We've all heard the Beltway mantra this year: "Cut the budget. Cut the budget."
When push comes to shove, what does this really mean? If powerful lawmakers can exempt extraordinarily wasteful and unnecessary projects from budget cuts while further slashing the already-meager budgets of other important projects that enhance society, what does that say about the priorities of those we have left in charge?
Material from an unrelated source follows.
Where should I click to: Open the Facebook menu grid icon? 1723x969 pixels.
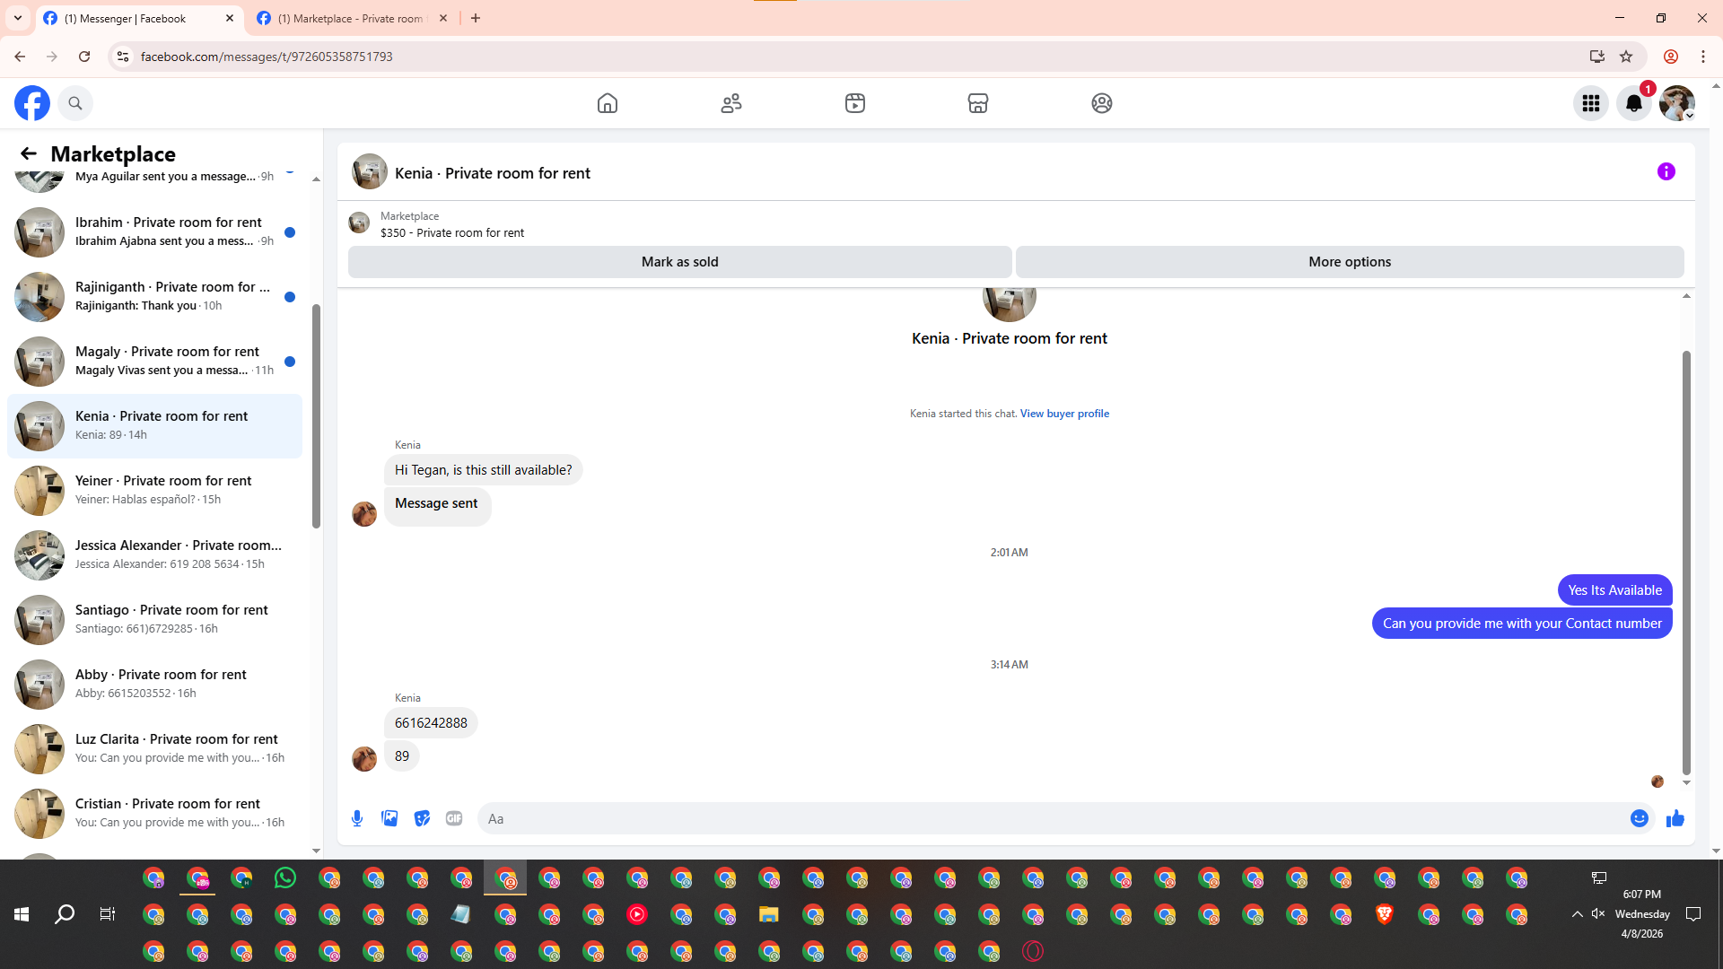1590,103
In an all-too-common display of pork politics, Rep. Martin Heinrich (D-NM) has asked President Obama to declare a funding "anomaly" for a list of nuclear weapon programs. In the likely event that Congress can't agree on the FY2012 budget by October 1, the government will likely continue to run on a Continuing Resolution (CR), meaning that most programs will be funded at their 2011 level for the duration of the CR. The anomaly would fund certain parts of the nuclear weapons complex at the higher 2012 levels during the CR. This money would largely go to the Los Alamos and Sandia National Laboratories in New Mexico.
Heinrich is joined by Rep. Michael Turner (R-OH), Chair of the House Armed Forces Strategic Forces subcommittee. In their letter to President Obama, the two lawmakers write that the anomaly is needed to keep "on track the tight schedule for infrastructure modernization and life extensions of our current warhead types."
Turner wrote In a recent blog post entitled To Remain a World Leader, U.S. Must Stop Mounting Debt, "If Congress and the President do not work together to stunt the unsustainable growth of our debt, the consequences will be grave."
Sorry, Rep. Turner. You can't have it both ways. Squandering billions on new nuclear weapons production facilities and stunting the unsustainable growth of our debt are not compatible. The only anomaly I see here is that such a request can be made by anyone with a straight face.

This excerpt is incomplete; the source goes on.